Why do I get two different results for this problem?

I am trying to solve the system of equations Ax=b, the matrix A is thin, rank(A) gives full column rank but the matrix A has very large condition number. using Pinv and mldivide gives me true estimates but when using CVX to solve for this LS problem I get something different. Why is this happening and how could it be fixed ?

probably CVX is treating it as an underdetermined sys of equations.

Perhaps you can show us the details, or at least the results and solver output? The readers of this forum have no idea how CVX is treating it because you haven’t told us what you did in CVX or shown us any code.

And what do you mean by “something different”? Is the optimal objective value (2-norm, or its square) significantly different, or just the argmin?
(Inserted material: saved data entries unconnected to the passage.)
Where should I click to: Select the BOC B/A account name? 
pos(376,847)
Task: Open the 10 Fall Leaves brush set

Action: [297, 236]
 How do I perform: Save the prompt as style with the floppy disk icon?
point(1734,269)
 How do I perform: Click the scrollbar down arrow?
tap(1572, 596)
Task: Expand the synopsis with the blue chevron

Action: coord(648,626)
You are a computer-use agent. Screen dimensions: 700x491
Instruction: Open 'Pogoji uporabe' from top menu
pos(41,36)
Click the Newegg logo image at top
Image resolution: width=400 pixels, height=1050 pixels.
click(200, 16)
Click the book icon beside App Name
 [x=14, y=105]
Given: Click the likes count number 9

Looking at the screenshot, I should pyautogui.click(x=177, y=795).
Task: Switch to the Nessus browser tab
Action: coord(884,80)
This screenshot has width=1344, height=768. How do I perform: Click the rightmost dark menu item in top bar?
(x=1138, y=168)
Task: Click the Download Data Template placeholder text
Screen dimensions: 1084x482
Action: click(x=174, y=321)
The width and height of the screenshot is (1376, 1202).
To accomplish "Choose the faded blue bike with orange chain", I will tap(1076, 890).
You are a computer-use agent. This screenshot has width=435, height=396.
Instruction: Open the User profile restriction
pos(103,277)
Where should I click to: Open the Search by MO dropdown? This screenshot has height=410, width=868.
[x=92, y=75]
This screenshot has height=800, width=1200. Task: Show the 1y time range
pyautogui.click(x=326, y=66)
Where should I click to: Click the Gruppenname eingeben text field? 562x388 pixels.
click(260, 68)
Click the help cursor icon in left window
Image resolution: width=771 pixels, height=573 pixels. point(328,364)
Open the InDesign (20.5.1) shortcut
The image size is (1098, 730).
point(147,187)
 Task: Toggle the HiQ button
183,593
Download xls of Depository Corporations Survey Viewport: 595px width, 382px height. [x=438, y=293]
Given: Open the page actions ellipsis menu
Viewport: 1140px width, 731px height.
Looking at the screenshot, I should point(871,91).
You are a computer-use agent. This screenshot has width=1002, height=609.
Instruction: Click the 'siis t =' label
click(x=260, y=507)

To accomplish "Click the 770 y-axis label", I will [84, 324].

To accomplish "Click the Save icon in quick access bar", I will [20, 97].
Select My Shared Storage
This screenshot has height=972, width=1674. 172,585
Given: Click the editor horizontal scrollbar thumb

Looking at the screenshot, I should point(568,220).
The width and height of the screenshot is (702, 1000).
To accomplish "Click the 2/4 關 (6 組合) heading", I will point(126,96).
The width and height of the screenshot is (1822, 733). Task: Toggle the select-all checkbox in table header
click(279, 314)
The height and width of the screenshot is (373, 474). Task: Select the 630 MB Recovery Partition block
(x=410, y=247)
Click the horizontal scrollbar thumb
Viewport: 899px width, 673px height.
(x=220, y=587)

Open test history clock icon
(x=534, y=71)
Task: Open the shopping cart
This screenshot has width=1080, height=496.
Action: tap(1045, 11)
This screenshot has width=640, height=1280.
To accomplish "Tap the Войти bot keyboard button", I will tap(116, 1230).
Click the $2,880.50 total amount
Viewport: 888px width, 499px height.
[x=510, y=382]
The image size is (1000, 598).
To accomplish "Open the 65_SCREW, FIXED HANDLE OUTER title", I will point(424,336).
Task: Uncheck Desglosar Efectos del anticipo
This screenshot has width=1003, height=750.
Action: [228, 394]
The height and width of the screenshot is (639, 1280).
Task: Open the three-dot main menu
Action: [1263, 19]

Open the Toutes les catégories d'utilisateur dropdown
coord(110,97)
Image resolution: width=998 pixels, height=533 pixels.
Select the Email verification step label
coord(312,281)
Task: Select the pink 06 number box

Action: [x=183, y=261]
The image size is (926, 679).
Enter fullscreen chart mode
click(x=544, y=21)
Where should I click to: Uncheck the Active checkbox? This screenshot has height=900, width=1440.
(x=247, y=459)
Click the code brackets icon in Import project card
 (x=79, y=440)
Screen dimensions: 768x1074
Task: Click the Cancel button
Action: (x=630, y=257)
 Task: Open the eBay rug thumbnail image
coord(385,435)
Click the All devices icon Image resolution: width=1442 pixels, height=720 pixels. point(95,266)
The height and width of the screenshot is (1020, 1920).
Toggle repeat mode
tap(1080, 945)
Ill-conditioned problems tend to have significant sensitivity and be numerically precarious. Is your CVX objective norm(A*x-b)? Or are you squaring it? Squaring ill-conditioned matrices is not good numerically.

Choice of solver might matter. Mosek or Gurobi might handle an ill-conditioned problem better than SeDuMi or SDPT3. And with Gurobi, you can crank up the NumericFocus parameter. You get some quadprecision action when NumericFocus = 3.

This is my program

variable Theta_cvx(size(M_LS,2))
minimize norm(Y_all-M_LS*Theta_cvx)

both objective value and argmin are different. I tried all except Gurobi. Probably the quadprecision of Gurobi might help. How could I set the NumericFocus parameter as you stated.

“both objective value and argmin are different” is very vague. Different by how much? Please give lots of numerical details and solver log outputs.

I don’t think this is a cvx issue since this is such a simple and standard code. If you think some solvers have numerical problems then you can always contact that solver’s support (with a fully reproducible example with all input data etc.). First please study the solver’s log output for clues.

What @Michal_Adamaszek said.